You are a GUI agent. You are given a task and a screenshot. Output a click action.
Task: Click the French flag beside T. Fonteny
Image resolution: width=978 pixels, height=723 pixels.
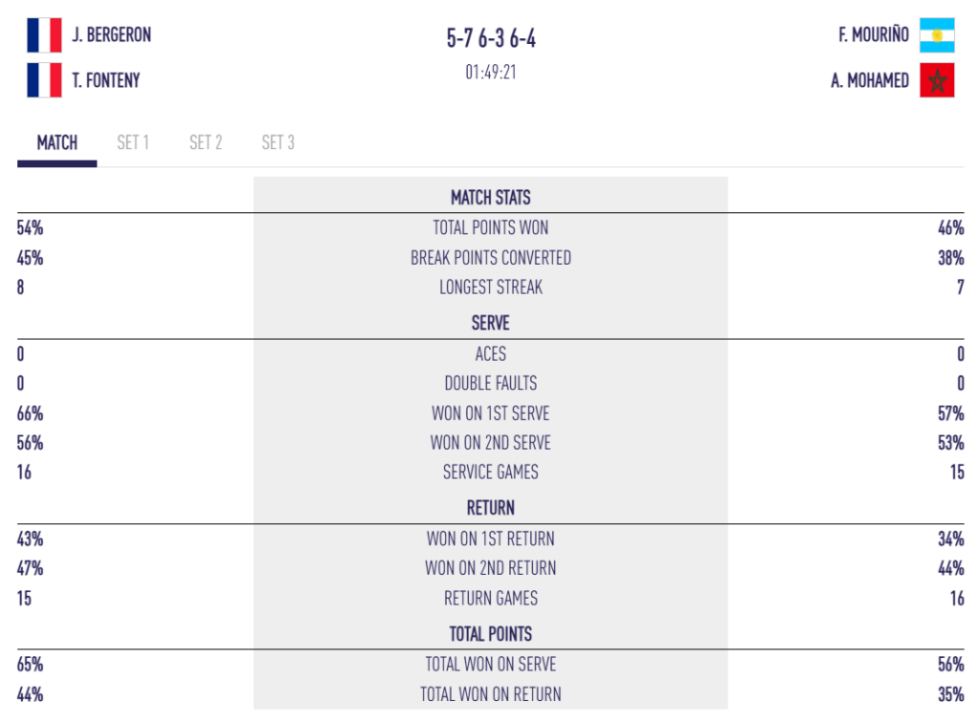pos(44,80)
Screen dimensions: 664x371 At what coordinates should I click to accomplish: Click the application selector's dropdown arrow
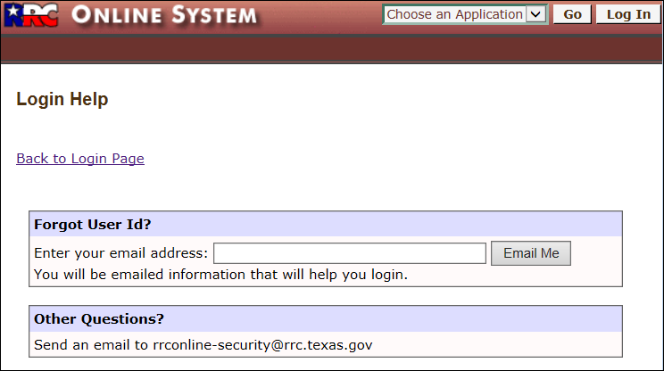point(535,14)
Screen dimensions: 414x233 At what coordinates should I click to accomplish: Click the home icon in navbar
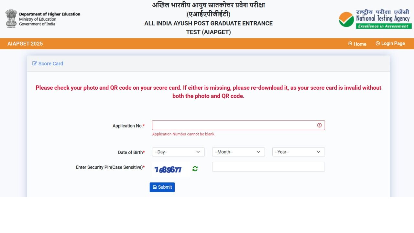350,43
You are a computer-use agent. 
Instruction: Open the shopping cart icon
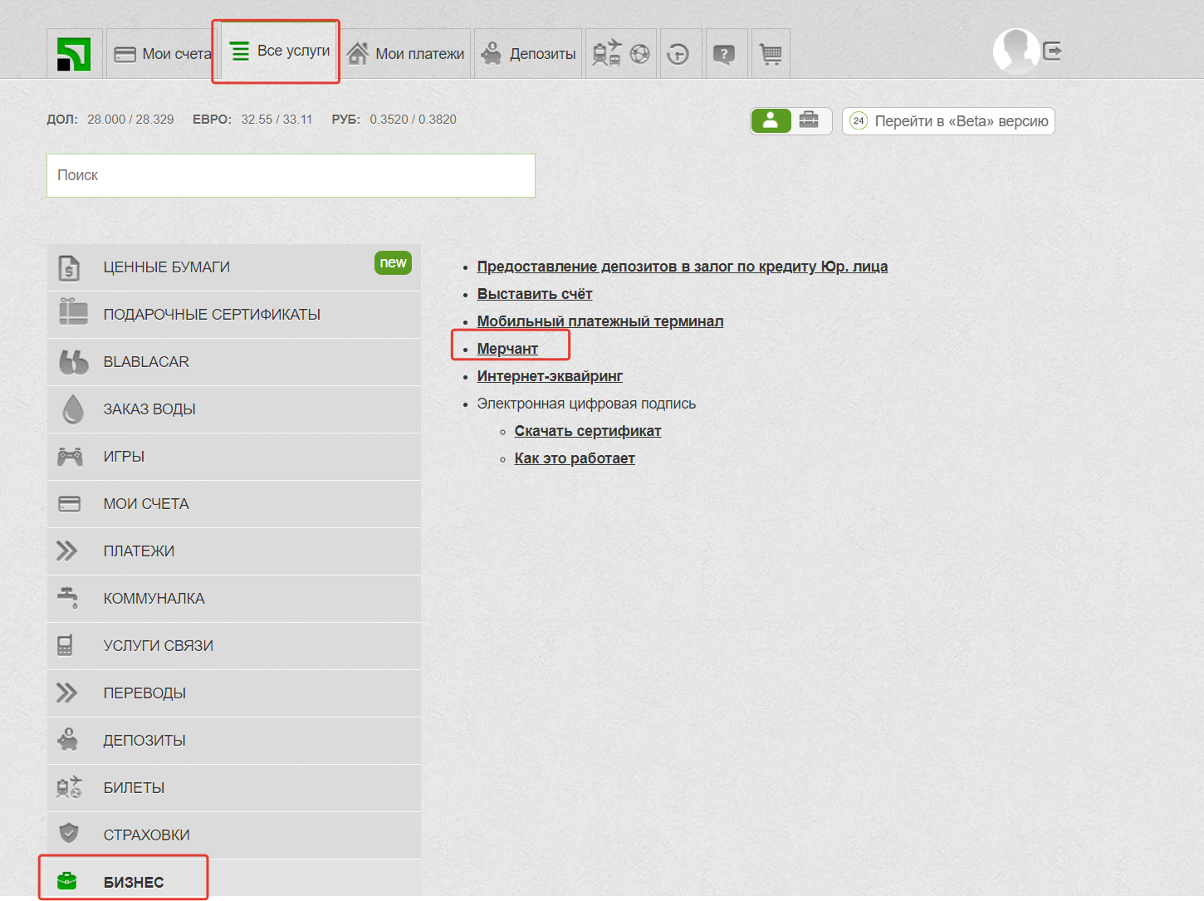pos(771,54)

• • •

• _Instructions for the task_: Exact copy, no pictures: write out all the records above.

• _Answer space_:
You are a GUI agent. You are given a task and a screenshot. Output a click action.
Task: Click the French flag beside T. Fonteny
Image resolution: width=978 pixels, height=723 pixels.
pos(44,80)
Screen dimensions: 664x371 At what coordinates should I click to accomplish: Click the application selector's dropdown arrow
point(535,14)
Screen dimensions: 414x233 At what coordinates should I click to accomplish: Click the home icon in navbar
350,43
You are a computer-use agent. 
Instruction: Open the shopping cart icon
pos(771,54)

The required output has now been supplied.